--- Exercise text Enclosed Below ---

I believe the balancing actually occurs once the green light stays on. The pulsing is the BMS causing the charge current to be cutoff, when a cell gets too high. This will happen as the cell's voltage first hits the cutoff, which sounds like it is set for about 3.75V. At this point, the cells are about 85% full. Eventually, the cells causing the cutoff will get full enough that the current required to keep "filling it" is less than the trip point, which is really the amount at which the shunt resistors can pass without being swamped (50-100mA, I think...). When all the cells are at this point, the green light comes on solid. This is when the shunts for the fuller cells are bypassing the maximum amount (i.e. -- 50-100mA...) and the cell is as full as it can get. This 50-100mA is then passed up the chain to the next cell. If this next cell is not completely full yet, all of the bypass current will go into the cell. Eventually it will get full, and its shunt will bypass the 50-100mA up to the next cell, and so on. Eventually, all the cells are full, and all the shunts are in full bypass. With such a low bypass current, it can take literally 24 hours in order for each cell to get completely full, if you have cells that are significantly out-of-balance in relation to the rest.
The BMS that Richard and I are doing operates in a similar fashion, but instead of a slow "pulsing", we have logic that keeps the charge current just below the threshold of what would swamp the shunts. The other difference is that our shunt circuits will bypass 5-10 times as much current (up to 1/2A...), so it doesn't take near as much time for the low cells to catch up, and get completely full. Finally, we now have a feature that completely cuts off the charge current when all the cells are as full as they are going to get. When this happens, our LED turns green.
RC-type balancers do, in fact, work by draining down the high cells, while waiting for the rest to catch up, but I do not believe any of the typical imported BMS designs do this. I believe they all work the way I've described above.
One other point is that there are two conditions where a cell, or cells, are not at the same level as the rest. In the first, it is typically just that the cell(s) simply didn't start out as full as the others, but are otherwise as healthy, and still have the same capacity as the rest of the cells. Once they are fully charged, it is reasonable to assume they will stay fairly close to the rest of the cells. I think there are many examples of this that people have reported. The second case is when a cell becomes "stressed", maybe by being slightly over-discharged, and it loses some of its capacity (typically 5-10%...). In this case, these cells will get "full" quicker than the rest. With our BMS, you would see the orange LED for that cell come on a lot sooner than the other LEDs.

--- End of Enclosed Exercise text ---

(Exercise tasks)
**a.** Answer from the battery balancing text:
(i) About how full are the cells when a cell's voltage first hits the cutoff?
(ii) Up to how much current will the shunt circuits in the BMS that Richard and the writer are doing bypass?
(iii) How much capacity does a "stressed" cell typically lose?
**b.** Reproduce the battery balancing text verbatim, from "The BMS that" to "LED turns green.".

--- Material shown Enclosed Below ---

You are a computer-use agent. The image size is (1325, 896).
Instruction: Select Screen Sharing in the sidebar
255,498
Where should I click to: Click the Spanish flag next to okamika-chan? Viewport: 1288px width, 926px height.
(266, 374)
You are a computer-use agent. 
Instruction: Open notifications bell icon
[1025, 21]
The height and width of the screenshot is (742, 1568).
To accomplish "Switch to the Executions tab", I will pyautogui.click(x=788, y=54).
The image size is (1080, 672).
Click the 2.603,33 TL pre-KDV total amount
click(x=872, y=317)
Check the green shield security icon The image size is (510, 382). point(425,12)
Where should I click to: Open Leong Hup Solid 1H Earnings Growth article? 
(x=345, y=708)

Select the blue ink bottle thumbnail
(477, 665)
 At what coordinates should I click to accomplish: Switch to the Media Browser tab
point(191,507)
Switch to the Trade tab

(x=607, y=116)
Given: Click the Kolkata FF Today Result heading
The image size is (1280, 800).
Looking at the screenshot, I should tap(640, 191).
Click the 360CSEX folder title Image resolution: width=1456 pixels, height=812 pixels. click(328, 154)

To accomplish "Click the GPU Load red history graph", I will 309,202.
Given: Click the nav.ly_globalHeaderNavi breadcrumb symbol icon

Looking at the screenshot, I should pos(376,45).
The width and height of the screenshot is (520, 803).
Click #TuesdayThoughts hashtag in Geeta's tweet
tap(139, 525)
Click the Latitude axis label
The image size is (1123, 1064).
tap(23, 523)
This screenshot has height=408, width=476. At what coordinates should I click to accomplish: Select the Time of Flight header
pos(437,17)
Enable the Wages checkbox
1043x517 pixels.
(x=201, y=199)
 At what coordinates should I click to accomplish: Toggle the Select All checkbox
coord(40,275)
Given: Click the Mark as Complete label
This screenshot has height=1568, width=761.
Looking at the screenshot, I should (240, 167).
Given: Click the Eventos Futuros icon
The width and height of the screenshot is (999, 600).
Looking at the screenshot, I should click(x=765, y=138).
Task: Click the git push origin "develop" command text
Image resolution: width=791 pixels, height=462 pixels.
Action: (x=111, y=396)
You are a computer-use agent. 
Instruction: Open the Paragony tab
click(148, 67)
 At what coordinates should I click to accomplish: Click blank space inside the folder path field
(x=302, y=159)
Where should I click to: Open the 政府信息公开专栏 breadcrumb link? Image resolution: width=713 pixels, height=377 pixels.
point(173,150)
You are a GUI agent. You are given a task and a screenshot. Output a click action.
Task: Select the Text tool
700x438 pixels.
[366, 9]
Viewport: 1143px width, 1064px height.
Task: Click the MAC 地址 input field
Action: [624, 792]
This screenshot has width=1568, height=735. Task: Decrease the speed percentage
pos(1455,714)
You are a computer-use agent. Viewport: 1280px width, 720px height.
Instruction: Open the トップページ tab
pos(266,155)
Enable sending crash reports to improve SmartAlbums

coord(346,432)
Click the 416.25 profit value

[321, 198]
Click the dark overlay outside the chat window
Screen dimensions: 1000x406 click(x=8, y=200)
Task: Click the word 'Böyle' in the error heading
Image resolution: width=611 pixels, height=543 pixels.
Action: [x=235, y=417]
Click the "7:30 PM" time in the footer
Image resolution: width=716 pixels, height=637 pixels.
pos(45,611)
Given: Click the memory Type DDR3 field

--- End of Enclosed Material shown ---

(Solved tasks)
**a.**
(i) About 85% full.
(ii) Up to 1/2A, which is 5-10 times as much current.
(iii) Typically 5-10%.

**b.**
The BMS that Richard and I are doing operates in a similar fashion, but instead of a slow "pulsing", we have logic that keeps the charge current just below the threshold of what would swamp the shunts. The other difference is that our shunt circuits will bypass 5-10 times as much current (up to 1/2A...), so it doesn't take near as much time for the low cells to catch up, and get completely full. Finally, we now have a feature that completely cuts off the charge current when all the cells are as full as they are going to get. When this happens, our LED turns green.